**Work task**
In the records below, find the line with "Click the word", then retype it and every following line exactly, stopping after the line with "Task: Click the green app logo in title bar". Leave the pictures out.
++++++++++
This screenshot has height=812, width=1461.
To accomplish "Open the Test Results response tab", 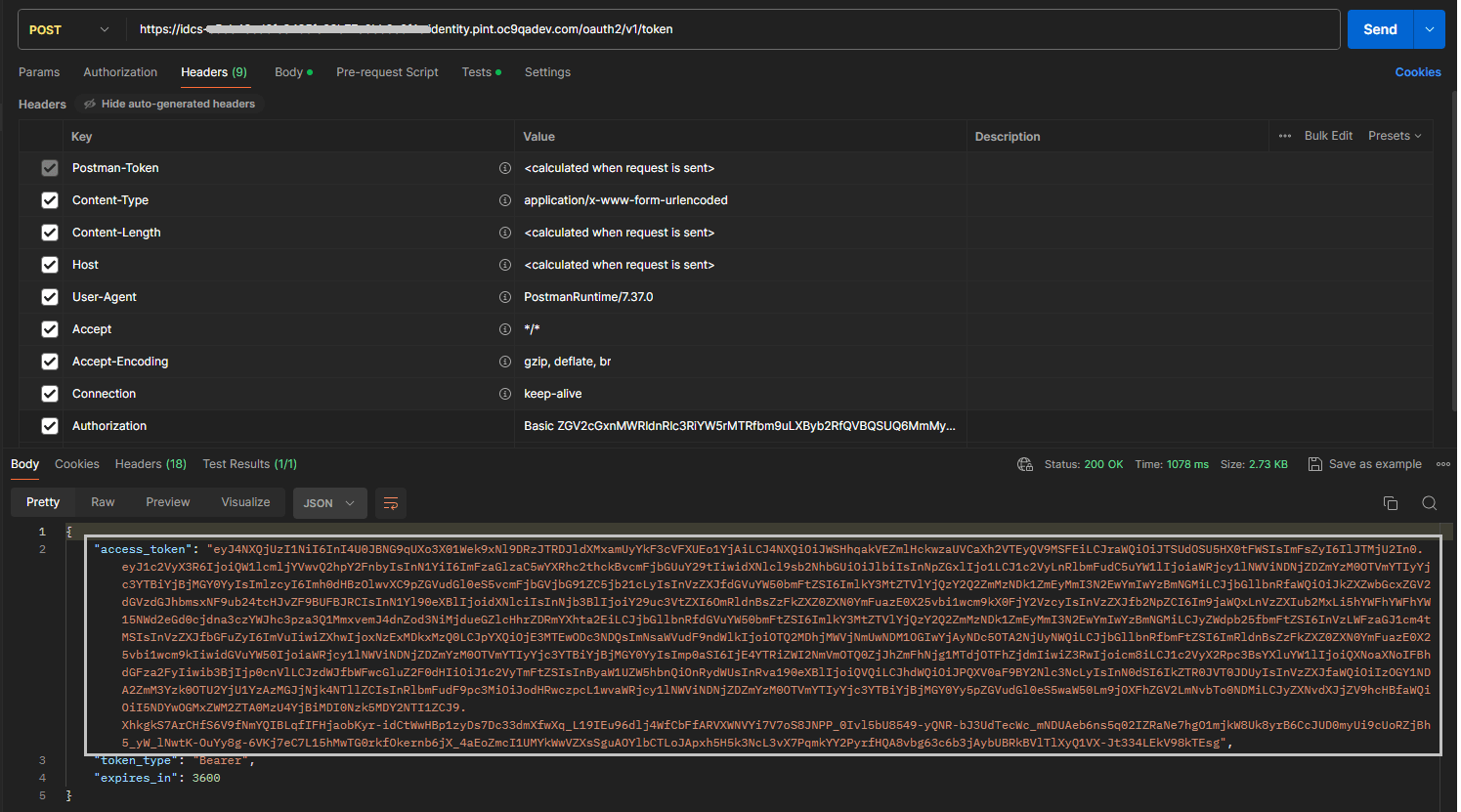I will (249, 464).
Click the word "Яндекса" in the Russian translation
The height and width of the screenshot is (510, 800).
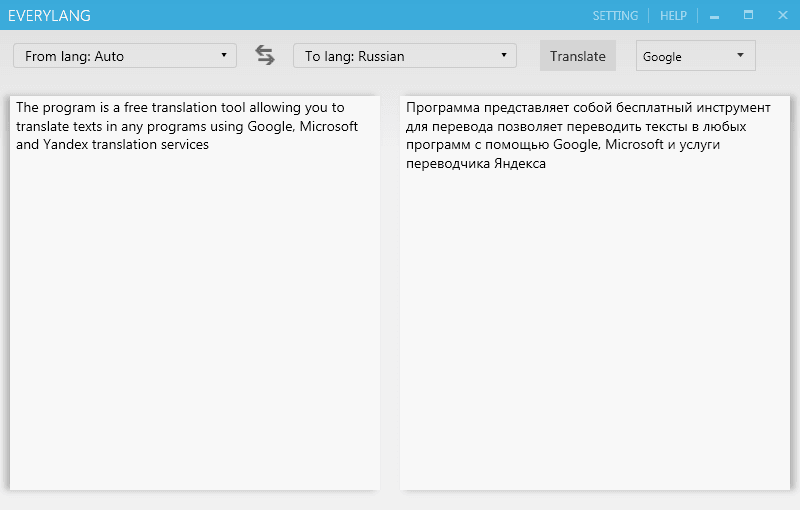(x=519, y=163)
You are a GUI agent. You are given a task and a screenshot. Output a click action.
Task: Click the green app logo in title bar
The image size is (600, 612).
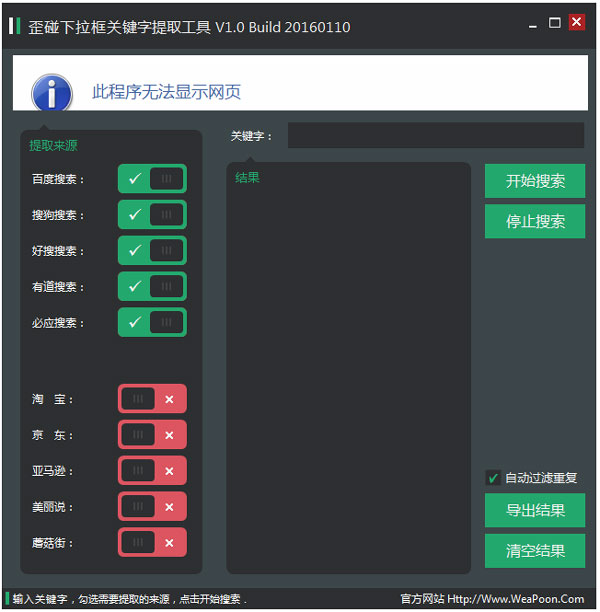13,27
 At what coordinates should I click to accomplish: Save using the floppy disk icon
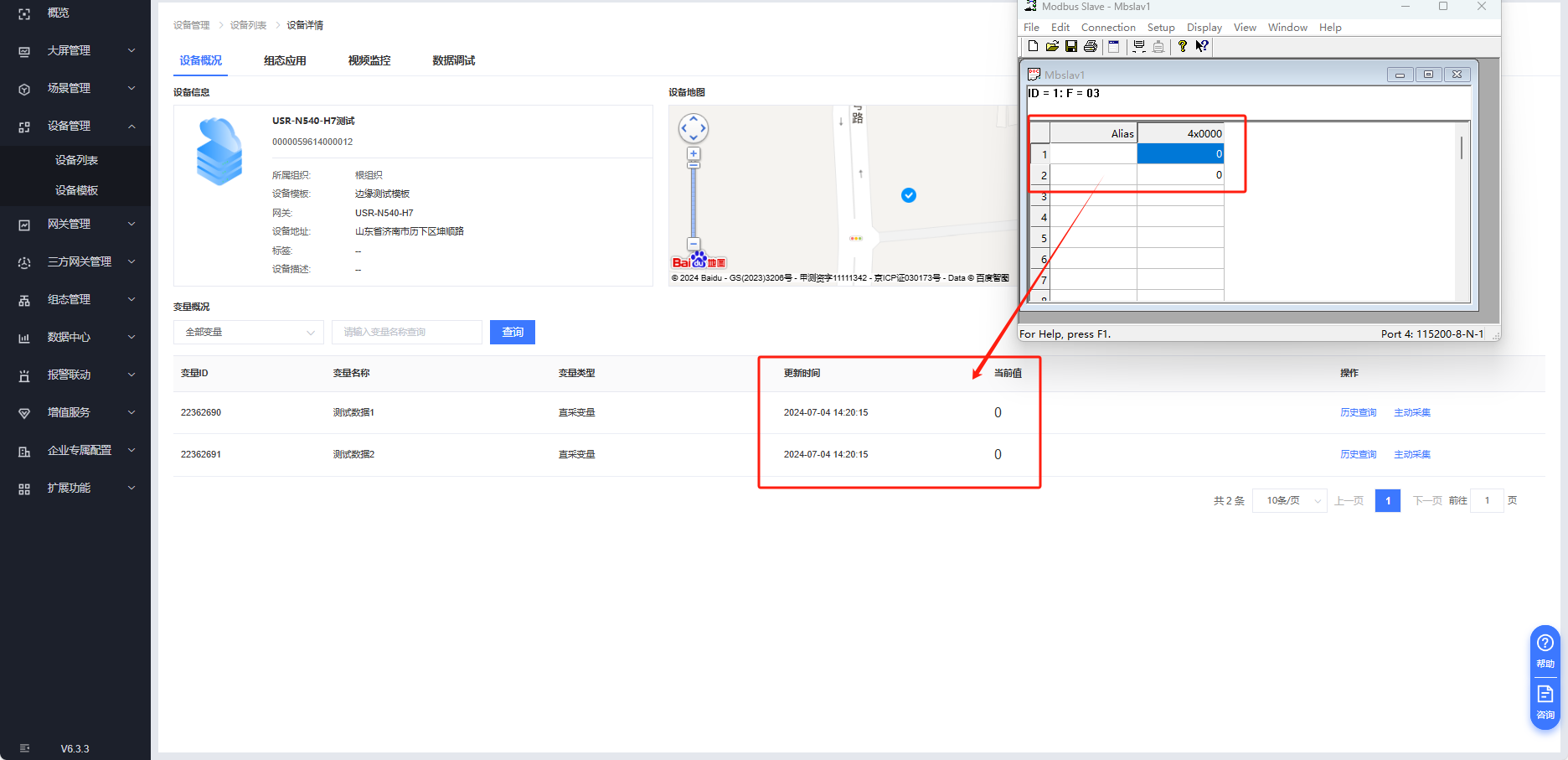coord(1071,47)
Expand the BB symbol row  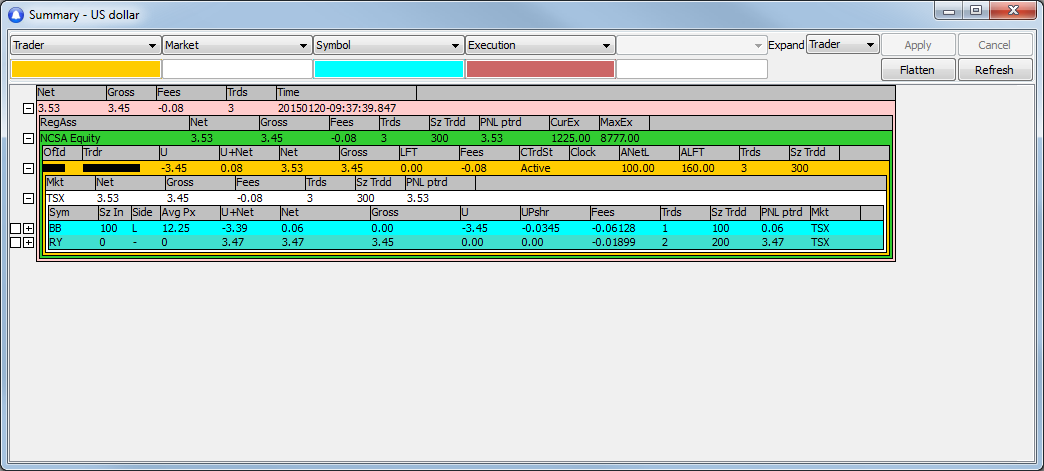pos(28,229)
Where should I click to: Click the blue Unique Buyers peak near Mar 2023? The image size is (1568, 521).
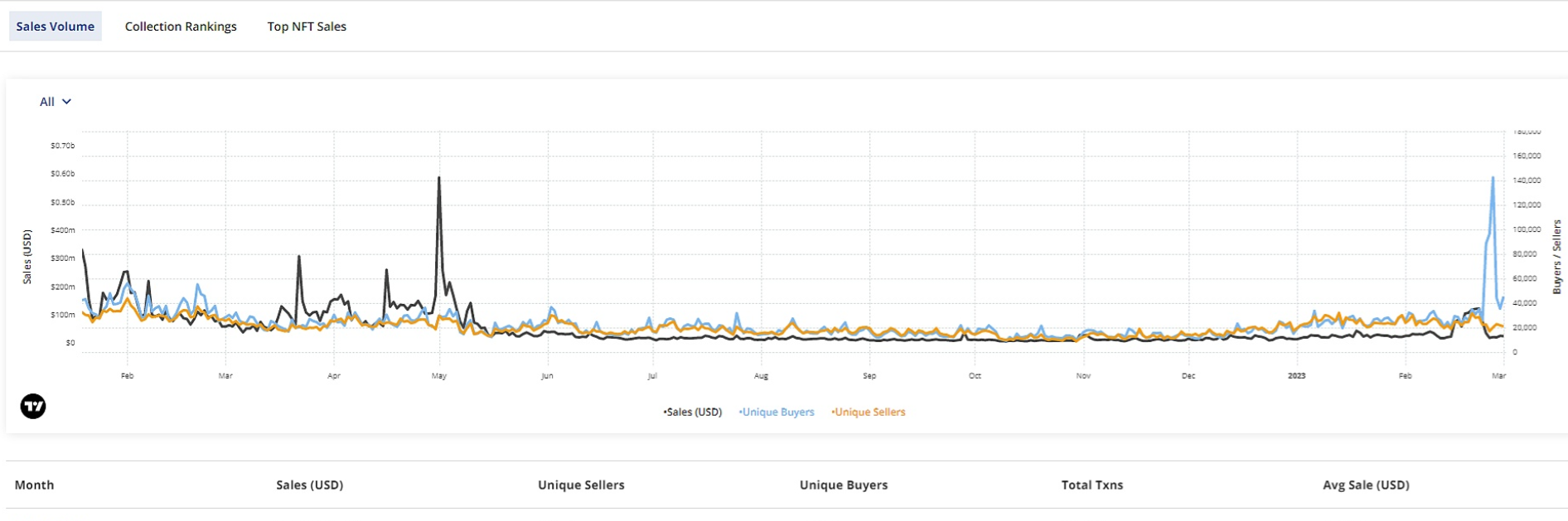point(1493,178)
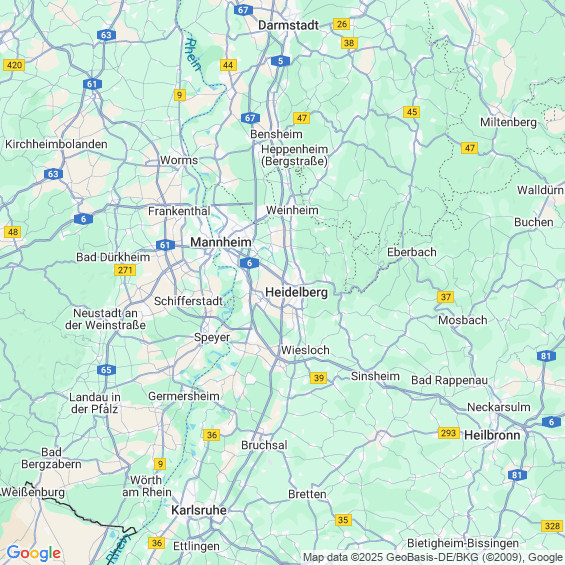
Task: Click the Miltenberg town label
Action: (x=508, y=123)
++++++++++
**Answer**
Click the word "Яндекса" in the Russian translation
The height and width of the screenshot is (510, 800).
(x=519, y=163)
You are a GUI agent. You are given a task and a screenshot. Output a click action.
Task: Click the green app logo in title bar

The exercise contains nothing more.